__Available records__.

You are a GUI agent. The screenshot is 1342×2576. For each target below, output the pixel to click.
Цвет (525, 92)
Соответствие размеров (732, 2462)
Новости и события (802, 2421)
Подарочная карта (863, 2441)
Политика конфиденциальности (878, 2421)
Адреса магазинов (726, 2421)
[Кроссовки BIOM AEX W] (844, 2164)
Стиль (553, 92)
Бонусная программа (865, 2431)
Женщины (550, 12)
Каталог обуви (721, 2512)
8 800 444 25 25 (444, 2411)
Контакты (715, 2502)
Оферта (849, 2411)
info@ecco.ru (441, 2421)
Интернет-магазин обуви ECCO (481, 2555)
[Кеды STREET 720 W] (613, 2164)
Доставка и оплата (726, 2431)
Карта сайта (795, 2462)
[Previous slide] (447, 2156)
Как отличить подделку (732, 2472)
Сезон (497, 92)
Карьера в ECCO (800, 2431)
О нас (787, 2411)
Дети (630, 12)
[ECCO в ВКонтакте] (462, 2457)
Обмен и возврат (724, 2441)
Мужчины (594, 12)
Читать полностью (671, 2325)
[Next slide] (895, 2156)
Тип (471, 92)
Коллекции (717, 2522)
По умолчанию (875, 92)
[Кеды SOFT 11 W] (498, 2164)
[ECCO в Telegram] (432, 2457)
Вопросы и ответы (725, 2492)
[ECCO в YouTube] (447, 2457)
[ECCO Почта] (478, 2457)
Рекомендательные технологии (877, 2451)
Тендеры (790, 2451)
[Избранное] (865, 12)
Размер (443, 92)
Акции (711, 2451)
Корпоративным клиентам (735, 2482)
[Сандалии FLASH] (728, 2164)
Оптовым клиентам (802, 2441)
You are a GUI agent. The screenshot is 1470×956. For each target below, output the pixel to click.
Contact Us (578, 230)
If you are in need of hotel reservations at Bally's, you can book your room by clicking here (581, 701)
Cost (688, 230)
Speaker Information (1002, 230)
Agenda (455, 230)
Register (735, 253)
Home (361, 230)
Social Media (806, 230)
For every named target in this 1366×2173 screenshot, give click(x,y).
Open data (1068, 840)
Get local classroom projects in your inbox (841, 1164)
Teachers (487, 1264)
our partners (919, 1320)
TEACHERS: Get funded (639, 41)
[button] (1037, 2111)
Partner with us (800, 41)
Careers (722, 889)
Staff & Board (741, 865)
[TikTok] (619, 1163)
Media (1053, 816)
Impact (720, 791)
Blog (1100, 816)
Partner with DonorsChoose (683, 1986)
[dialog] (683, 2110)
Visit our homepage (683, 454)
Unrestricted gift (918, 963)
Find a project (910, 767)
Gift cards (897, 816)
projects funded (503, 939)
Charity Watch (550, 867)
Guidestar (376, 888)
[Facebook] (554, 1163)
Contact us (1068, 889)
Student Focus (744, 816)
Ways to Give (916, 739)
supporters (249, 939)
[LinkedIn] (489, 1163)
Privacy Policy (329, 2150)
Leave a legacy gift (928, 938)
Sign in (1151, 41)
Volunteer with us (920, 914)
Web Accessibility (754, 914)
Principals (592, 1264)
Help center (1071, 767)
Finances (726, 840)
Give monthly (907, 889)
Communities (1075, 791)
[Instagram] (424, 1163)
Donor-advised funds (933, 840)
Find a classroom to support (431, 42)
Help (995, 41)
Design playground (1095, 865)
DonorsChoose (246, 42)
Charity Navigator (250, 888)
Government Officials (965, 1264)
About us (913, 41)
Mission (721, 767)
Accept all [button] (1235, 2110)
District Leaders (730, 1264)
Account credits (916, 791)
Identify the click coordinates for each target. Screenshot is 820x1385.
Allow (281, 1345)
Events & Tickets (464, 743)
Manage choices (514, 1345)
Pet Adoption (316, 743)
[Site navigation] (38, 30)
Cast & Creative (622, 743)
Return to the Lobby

__Task item__.
Reproduce the records above word for word.

__Solution__.
You are a GUI agent. The screenshot is 1342×2576. For each target below, output the pixel to click.
Цвет (525, 92)
Соответствие размеров (732, 2462)
Новости и события (802, 2421)
Подарочная карта (863, 2441)
Политика конфиденциальности (878, 2421)
Адреса магазинов (726, 2421)
[Кроссовки BIOM AEX W] (844, 2164)
Стиль (553, 92)
Бонусная программа (865, 2431)
Женщины (550, 12)
Каталог обуви (721, 2512)
8 800 444 25 25 (444, 2411)
Контакты (715, 2502)
Оферта (849, 2411)
info@ecco.ru (441, 2421)
Интернет-магазин обуви ECCO (481, 2555)
[Кеды STREET 720 W] (613, 2164)
Доставка и оплата (726, 2431)
Карта сайта (795, 2462)
[Previous slide] (447, 2156)
Как отличить подделку (732, 2472)
Сезон (497, 92)
Карьера в ECCO (800, 2431)
О нас (787, 2411)
Дети (630, 12)
[ECCO в ВКонтакте] (462, 2457)
Обмен и возврат (724, 2441)
Мужчины (594, 12)
Читать полностью (671, 2325)
[Next slide] (895, 2156)
Тип (471, 92)
Коллекции (717, 2522)
По умолчанию (875, 92)
[Кеды SOFT 11 W] (498, 2164)
[ECCO в Telegram] (432, 2457)
Вопросы и ответы (725, 2492)
[ECCO в YouTube] (447, 2457)
[ECCO Почта] (478, 2457)
Рекомендательные технологии (877, 2451)
Тендеры (790, 2451)
[Избранное] (865, 12)
Размер (443, 92)
Акции (711, 2451)
Корпоративным клиентам (735, 2482)
[Сандалии FLASH] (728, 2164)
Оптовым клиентам (802, 2441)
You are a GUI agent. The screenshot is 1470×956. For each target below, output the pixel to click.
Contact Us (578, 230)
If you are in need of hotel reservations at Bally's, you can book your room by clicking here (581, 701)
Cost (688, 230)
Speaker Information (1002, 230)
Agenda (455, 230)
Register (735, 253)
Home (361, 230)
Social Media (806, 230)
For every named target in this 1366×2173 screenshot, give click(x,y).
Open data (1068, 840)
Get local classroom projects in your inbox (841, 1164)
Teachers (487, 1264)
our partners (919, 1320)
TEACHERS: Get funded (639, 41)
[button] (1037, 2111)
Partner with us (800, 41)
Careers (722, 889)
Staff & Board (741, 865)
[TikTok] (619, 1163)
Media (1053, 816)
Impact (720, 791)
Blog (1100, 816)
Partner with DonorsChoose (683, 1986)
[dialog] (683, 2110)
Visit our homepage (683, 454)
Unrestricted gift (918, 963)
Find a project (910, 767)
Gift cards (897, 816)
projects funded (503, 939)
Charity Watch (550, 867)
Guidestar (376, 888)
[Facebook] (554, 1163)
Contact us (1068, 889)
Student Focus (744, 816)
Ways to Give (916, 739)
supporters (249, 939)
[LinkedIn] (489, 1163)
Privacy Policy (329, 2150)
Leave a legacy gift (928, 938)
Sign in (1151, 41)
Volunteer with us (920, 914)
Web Accessibility (754, 914)
Principals (592, 1264)
Help center (1071, 767)
Finances (726, 840)
Give monthly (907, 889)
Communities (1075, 791)
[Instagram] (424, 1163)
Donor-advised funds (933, 840)
Find a classroom to support (431, 42)
Help (995, 41)
Design playground (1095, 865)
DonorsChoose (246, 42)
Charity Navigator (250, 888)
Government Officials (965, 1264)
About us (913, 41)
Mission (721, 767)
Accept all [button] (1235, 2110)
District Leaders (730, 1264)
Account credits (916, 791)
Identify the click coordinates for each target. Screenshot is 820x1385.
Allow (281, 1345)
Events & Tickets (464, 743)
Manage choices (514, 1345)
Pet Adoption (316, 743)
[Site navigation] (38, 30)
Cast & Creative (622, 743)
Return to the Lobby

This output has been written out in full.